*KUTIPAN TERPILIH:*
⁂

Mohon tunggu...
Iva Sabrina
Iva Sabrina Mohon Tunggu... -

Cogito ergo sum (I think, therefore I am) – Descrates, 1637

Selanjutnya

Tutup

Lyfe Artikel Utama

Inilah Sineas-sineas Muda Indonesia yang Mencuri Perhatian Dunia

7 Oktober 2016   11:21 Diperbarui: 7 Oktober 2016   14:16 2074
+
Laporkan Konten
Laporkan Akun
Kompasiana adalah platform blog. Konten ini menjadi tanggung jawab bloger dan tidak mewakili pandangan redaksi Kompas.
Lihat foto
Wregas Bhanuteja (23). Foto: beritagar.id

Film sebagai salah satu medium seni paling universal tampaknya memang belum menjadi sarana optimal dalam mengungkap jati diri kita. Sampai dengan hari ini, arus utama sinema Indonesia masih dihiasi oleh karya-karya superfisial yang lebih mengedepankan unsur hiburan dengan ditaburi bintang-bintang layar bermodalkan paras elok dan rupawan semata. Kualitas teknik dan eksplorasi tema cerita masih kerap menjadi perhatian nomor sekian.

⁂

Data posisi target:

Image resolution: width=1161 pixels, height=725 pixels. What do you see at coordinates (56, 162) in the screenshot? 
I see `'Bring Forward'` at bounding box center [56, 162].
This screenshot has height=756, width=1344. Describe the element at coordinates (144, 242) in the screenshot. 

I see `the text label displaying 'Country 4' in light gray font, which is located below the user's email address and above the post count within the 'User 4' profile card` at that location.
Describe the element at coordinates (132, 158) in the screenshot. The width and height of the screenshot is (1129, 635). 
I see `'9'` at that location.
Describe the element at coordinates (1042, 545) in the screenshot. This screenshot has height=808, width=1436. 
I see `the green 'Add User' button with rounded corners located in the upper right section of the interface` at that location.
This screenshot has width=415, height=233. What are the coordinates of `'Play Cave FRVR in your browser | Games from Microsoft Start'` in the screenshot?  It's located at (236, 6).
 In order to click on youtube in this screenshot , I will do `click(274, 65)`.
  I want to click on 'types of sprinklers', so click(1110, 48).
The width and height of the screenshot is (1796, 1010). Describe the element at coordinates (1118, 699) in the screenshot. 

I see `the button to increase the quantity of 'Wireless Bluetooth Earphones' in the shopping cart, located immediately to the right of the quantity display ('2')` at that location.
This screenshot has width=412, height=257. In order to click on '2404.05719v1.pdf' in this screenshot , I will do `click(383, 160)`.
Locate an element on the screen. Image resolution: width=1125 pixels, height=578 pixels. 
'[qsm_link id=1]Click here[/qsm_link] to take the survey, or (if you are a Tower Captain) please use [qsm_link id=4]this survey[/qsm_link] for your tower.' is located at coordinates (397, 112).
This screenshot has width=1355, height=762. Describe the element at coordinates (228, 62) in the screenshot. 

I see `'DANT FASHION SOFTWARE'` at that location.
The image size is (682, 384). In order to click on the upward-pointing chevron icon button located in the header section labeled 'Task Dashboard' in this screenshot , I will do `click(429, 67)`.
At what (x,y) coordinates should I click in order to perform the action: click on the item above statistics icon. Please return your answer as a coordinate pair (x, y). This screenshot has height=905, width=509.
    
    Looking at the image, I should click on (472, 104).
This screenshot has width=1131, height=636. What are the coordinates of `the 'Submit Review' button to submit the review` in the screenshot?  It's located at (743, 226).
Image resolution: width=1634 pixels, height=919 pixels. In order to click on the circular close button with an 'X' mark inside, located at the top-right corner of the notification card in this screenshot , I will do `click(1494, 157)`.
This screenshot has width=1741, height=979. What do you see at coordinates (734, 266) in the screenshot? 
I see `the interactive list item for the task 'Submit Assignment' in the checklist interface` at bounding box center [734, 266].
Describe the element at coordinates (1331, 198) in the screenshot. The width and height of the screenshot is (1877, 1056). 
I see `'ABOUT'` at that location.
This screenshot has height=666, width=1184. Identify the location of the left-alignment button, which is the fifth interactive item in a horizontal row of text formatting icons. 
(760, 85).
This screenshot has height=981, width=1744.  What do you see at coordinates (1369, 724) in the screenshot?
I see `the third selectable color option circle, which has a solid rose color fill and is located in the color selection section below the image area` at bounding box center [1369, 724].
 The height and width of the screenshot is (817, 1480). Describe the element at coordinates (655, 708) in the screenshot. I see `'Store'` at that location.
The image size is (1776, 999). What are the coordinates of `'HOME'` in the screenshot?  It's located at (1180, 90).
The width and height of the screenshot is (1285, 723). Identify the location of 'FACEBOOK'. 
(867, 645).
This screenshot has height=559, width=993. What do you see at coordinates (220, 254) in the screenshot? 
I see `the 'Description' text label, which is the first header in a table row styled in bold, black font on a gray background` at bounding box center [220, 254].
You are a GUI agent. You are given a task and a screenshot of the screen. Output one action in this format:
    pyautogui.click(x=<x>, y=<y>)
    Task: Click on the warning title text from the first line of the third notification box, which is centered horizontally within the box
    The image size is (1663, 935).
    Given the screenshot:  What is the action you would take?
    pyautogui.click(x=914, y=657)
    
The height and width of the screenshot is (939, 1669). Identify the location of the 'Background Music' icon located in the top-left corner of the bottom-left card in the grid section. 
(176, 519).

⁂

*DAFTAR TUGAS:*
1: Tuliskan ulang secara persis bagian artikel tentang sineas muda Indonesia yang diawali kata-kata yang memuat "7 Oktober 2016   11:21" dan diakhiri dengan "perhatian nomor sekian.".
2: Salin kembali tanpa perubahan baris-baris data posisi target, dimulai dari baris yang memuat "This screenshot has width=1355, height=762." hingga baris yang memuat "This screenshot has width=1131, height=636.", kedua baris itu ikut disalin.

*JAWABAN PER TUGAS:*
1:
7 Oktober 2016   11:21 Diperbarui: 7 Oktober 2016   14:16 2074
+
Laporkan Konten
Laporkan Akun
Kompasiana adalah platform blog. Konten ini menjadi tanggung jawab bloger dan tidak mewakili pandangan redaksi Kompas.
Lihat foto
Wregas Bhanuteja (23). Foto: beritagar.id

Film sebagai salah satu medium seni paling universal tampaknya memang belum menjadi sarana optimal dalam mengungkap jati diri kita. Sampai dengan hari ini, arus utama sinema Indonesia masih dihiasi oleh karya-karya superfisial yang lebih mengedepankan unsur hiburan dengan ditaburi bintang-bintang layar bermodalkan paras elok dan rupawan semata. Kualitas teknik dan eksplorasi tema cerita masih kerap menjadi perhatian nomor sekian.

2:
This screenshot has width=1355, height=762. Describe the element at coordinates (228, 62) in the screenshot. 

I see `'DANT FASHION SOFTWARE'` at that location.
The image size is (682, 384). In order to click on the upward-pointing chevron icon button located in the header section labeled 'Task Dashboard' in this screenshot , I will do `click(429, 67)`.
At what (x,y) coordinates should I click in order to perform the action: click on the item above statistics icon. Please return your answer as a coordinate pair (x, y). This screenshot has height=905, width=509.
    
    Looking at the image, I should click on (472, 104).
This screenshot has width=1131, height=636. What are the coordinates of `the 'Submit Review' button to submit the review` in the screenshot?  It's located at (743, 226).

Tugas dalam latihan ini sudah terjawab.